Thiopental Inhibits the Activation of Nuclear Factor κB

Abstract

Background Thiopental is frequently used for the treatment of intracranial hypertension after severe head injury. Its long-term administration increases the incidence of nosocomial infections, which contributes to the high mortality rate of these patients. However, the mechanism of its immunosuppressing effect remains unknown. Methods The effect of thiopental (200-1000 microg/ml) on the activation of the nuclear transcription factor kappaB (NF-kappaB; electrophoretic mobility shift assays), on NF-kappaB-driven reporter gene activity (transient transfection assays), on the expression of NF-kappaB target genes (enzyme-linked immunoassays), on T-cell activation (flow cytometric analyses of CD69 expression), and on the content of the NF-kappaB inhibitor IkappaB-alpha (Western blotting) was studied in human T lymphocytes in vitro.
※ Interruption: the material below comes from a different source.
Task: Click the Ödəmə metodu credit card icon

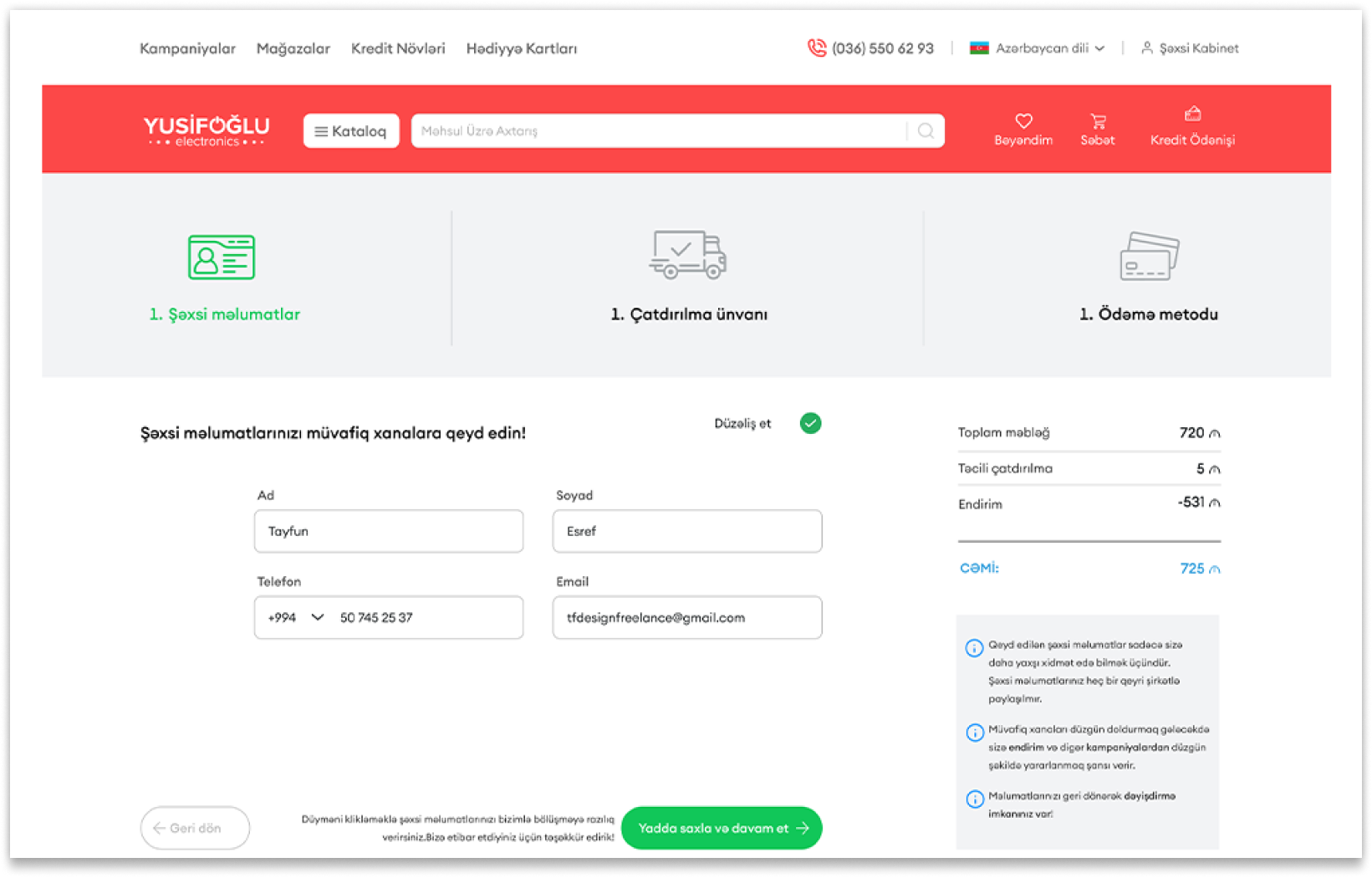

Results Thiopental inhibited the activation of the transcription factor NF-kappaB but did not alter the activity of the cyclic adenosine monophosphate response element binding protein. Other barbiturates (methohexital), anesthetics (etomidate, propofol, ketamine), or opioids (fentanyl, morphine) did not affect NF-kappaB activation. Thiopental-mediated suppression of NF-kappaB could be observed in Jurkat cells and in primary CD3+ lymphocytes from healthy volunteers, was time- and concentration-dependent, occurred at concentrations that are clinically achieved, and persisted for hours after the incubation. It was associated with an inhibition of NF-kappaB-driven reporter gene activity, of the expression of interleukin-2, -6, and -8, and interferon gamma, and of the activation of CD3+ lymphocytes. Suppression of NF-kappaB appeared to involve reduced degradation of IkappaB-alpha. Conclusion The results demonstrate that thiopental inhibits the activation of NF-kappaB and may thus provide a molecular mechanism for some of the immunosuppressing effects associated with thiopental therapy.